I have always found growing food to be a powerful experience, and Seattle has an amazing number and variety of urban farming projects. I started going around to the various pea-patches in the city, talking to people and photographing them and their gardens. I wanted to do something called “Growing Hope”. No sooner had I decided to do this, but a wonderful opportunity fell into my lap. A friend told me about a project based out of New Hope Baptist Church, in the heart of Seattle’s African-American neighborhood, that might be interesting for me to check out. The program is called Clean Greens farm and market. The church had just leased a piece of land outside the city and begun an organic farm and subscription farming project. It has big aspirations, and in the course of one growing season has brought together and empowered a community that takes pride in growing their own food.
They sell the produce at a farm stand on a city street near the church, in the Central Area, and donate a box of fresh produce to a needy family for every one they sell via subscription. I started photographing this project in September, and put together a documentary photo essay called “Growing Hope in the Urban Center”. I may write more about it at another time. I will be continuing to expand my photo essay as the project develops over the course of the next growing season, which, with this weather, is fast approaching. Between running back and forth from 21st and Yesler to the farm in Duvall and home last fall, I came across a call for entries for an exhibition called “Picturing an Ethical Economy” at Trinity Wall Street Museum in New York. I thought that my project fit the description of what they were looking for, so I put together a submission and sent it off. Now, I’ve actually never done anything like this before. I’ve never submitted anything to a call for entries, not even jewelry, so I had no idea what to expect. When I got the email in late November that they had accepted one of my photographs for the exhibition, I was stunned and thrilled.
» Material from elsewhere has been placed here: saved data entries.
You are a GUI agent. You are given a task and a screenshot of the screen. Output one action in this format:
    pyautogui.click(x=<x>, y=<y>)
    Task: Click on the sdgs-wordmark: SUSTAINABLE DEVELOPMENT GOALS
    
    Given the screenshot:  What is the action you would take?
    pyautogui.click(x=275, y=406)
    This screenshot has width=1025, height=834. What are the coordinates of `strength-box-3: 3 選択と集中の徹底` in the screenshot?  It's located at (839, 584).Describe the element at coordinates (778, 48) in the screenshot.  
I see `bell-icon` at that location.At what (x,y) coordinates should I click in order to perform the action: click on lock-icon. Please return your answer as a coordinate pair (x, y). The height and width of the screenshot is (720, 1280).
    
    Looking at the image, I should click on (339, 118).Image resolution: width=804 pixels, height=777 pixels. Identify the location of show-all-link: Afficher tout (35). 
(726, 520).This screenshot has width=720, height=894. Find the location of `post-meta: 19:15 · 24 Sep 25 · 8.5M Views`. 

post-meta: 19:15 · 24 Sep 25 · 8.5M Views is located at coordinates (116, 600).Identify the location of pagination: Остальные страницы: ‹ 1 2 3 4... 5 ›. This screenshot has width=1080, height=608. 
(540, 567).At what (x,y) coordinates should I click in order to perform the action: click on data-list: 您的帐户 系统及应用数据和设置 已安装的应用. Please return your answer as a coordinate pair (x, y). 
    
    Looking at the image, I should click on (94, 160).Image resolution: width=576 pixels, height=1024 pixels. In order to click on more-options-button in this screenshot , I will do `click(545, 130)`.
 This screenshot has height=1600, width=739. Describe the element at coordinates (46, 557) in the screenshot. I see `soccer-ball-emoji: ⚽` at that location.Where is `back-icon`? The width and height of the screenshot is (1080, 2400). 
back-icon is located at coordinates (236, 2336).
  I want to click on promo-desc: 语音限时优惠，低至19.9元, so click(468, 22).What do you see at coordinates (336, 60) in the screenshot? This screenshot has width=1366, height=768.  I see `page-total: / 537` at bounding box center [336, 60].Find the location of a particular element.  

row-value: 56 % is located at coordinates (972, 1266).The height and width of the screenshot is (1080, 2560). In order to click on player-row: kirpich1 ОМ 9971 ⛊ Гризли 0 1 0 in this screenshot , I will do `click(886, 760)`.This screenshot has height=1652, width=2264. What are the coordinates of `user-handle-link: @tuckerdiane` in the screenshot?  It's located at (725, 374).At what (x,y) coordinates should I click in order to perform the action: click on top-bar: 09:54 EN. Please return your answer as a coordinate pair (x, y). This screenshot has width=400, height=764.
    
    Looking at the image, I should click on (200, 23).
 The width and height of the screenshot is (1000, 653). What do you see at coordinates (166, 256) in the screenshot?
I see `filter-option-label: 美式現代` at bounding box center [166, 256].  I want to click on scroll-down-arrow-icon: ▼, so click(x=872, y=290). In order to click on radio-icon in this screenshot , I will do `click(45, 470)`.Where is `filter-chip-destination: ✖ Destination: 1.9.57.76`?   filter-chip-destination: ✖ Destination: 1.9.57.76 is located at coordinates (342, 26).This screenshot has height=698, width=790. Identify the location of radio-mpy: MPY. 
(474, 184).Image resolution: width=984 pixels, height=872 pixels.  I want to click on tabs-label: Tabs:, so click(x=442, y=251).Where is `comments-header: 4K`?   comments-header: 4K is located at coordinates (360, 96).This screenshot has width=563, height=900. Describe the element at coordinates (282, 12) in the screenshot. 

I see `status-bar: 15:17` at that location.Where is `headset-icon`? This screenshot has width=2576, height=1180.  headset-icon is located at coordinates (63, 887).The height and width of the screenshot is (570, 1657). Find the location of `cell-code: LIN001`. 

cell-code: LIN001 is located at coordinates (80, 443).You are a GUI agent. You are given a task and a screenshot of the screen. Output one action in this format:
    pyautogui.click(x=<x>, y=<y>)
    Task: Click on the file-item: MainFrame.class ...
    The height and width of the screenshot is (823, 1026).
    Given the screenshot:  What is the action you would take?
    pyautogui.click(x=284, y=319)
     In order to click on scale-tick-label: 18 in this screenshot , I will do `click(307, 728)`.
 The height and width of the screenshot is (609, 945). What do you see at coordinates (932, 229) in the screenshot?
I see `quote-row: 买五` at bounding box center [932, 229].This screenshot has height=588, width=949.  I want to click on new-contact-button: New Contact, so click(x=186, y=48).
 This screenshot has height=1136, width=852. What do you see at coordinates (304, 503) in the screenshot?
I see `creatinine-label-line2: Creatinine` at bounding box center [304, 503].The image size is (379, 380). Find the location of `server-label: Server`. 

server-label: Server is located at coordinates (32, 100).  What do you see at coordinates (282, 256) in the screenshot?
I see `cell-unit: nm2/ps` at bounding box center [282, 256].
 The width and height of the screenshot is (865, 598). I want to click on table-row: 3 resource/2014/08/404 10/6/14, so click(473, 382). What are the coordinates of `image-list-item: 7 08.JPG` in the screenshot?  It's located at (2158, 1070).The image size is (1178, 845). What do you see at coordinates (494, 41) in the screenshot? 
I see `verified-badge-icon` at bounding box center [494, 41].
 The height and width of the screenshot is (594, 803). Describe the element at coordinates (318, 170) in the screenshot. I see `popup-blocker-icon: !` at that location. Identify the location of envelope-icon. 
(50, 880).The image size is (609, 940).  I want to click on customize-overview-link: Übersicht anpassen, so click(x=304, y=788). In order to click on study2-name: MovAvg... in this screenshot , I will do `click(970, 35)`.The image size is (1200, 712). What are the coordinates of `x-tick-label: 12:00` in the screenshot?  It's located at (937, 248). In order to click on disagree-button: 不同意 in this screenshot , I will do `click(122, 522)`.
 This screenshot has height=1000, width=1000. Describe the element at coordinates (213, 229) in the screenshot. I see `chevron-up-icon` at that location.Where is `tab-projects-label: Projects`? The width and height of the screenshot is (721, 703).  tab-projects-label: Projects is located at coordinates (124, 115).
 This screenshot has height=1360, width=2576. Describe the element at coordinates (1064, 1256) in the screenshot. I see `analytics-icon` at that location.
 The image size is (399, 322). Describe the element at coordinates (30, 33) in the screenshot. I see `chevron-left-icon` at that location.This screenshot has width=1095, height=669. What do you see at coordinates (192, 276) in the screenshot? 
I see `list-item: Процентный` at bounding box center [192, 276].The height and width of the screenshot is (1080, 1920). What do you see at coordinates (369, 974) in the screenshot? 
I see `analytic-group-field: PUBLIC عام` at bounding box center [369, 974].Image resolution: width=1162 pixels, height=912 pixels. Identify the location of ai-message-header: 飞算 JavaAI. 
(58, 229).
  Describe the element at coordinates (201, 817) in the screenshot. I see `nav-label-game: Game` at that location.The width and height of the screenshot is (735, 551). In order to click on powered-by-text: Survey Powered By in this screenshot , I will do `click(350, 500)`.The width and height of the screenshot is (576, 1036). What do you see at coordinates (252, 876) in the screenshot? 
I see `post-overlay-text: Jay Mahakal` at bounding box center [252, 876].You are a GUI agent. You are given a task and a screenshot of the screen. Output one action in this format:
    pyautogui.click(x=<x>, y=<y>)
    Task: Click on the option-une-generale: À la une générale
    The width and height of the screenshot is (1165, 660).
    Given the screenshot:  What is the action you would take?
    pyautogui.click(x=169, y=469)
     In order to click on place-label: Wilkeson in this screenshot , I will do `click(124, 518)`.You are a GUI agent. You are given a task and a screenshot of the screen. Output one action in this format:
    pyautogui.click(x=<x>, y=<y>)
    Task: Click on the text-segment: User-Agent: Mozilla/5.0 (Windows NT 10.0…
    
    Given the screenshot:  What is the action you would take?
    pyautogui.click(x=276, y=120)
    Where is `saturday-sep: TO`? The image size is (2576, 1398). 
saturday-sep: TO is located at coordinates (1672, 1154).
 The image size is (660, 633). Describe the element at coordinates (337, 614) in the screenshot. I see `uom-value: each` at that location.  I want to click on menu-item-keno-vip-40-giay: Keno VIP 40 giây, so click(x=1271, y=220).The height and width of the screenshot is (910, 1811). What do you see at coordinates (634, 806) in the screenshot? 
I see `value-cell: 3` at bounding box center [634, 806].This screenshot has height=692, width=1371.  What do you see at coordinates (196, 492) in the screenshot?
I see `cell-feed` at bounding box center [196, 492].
At that time though, I had no idea that there was going to be a reception, so when that invitation showed up, I was again surprised and didn’t know what to do about it. Based on the advice of several photographers whose opinions I trust, as well as the fact that I am committed to the work of telling stories of hope through photographs and words, and hoping that I may have the opportunity to meet like-minded photographers and others involved in the field, I decided to head off to the Big Apple and see what this is all about.
I did, at one point, post the invitation to this exhibition somewhere on this blog, but it was a while back, and I’m sure there are plenty of people scratching their heads and wondering what I’m talking about when I keep mentioning the reception in New York. So I’m off Monday… the Stay-at-home mom from Seattle, moonlighting as photographer, takes on the big city. A new kind of adventure!
As I was wrapping up the writing of this entry tonight, I came across the following amazingly appropriate quote and want to offer it. It is this spirit which guides the Clean Greens project:
True compassion is more than flinging a coin to a beggar; it comes to see that an edifice which produces beggars needs restructuring. –Martin Luther King, Jr.
The idea behind Clean Greens is nothing short of a restructuring of an inner city neighborhood from its food supply on up.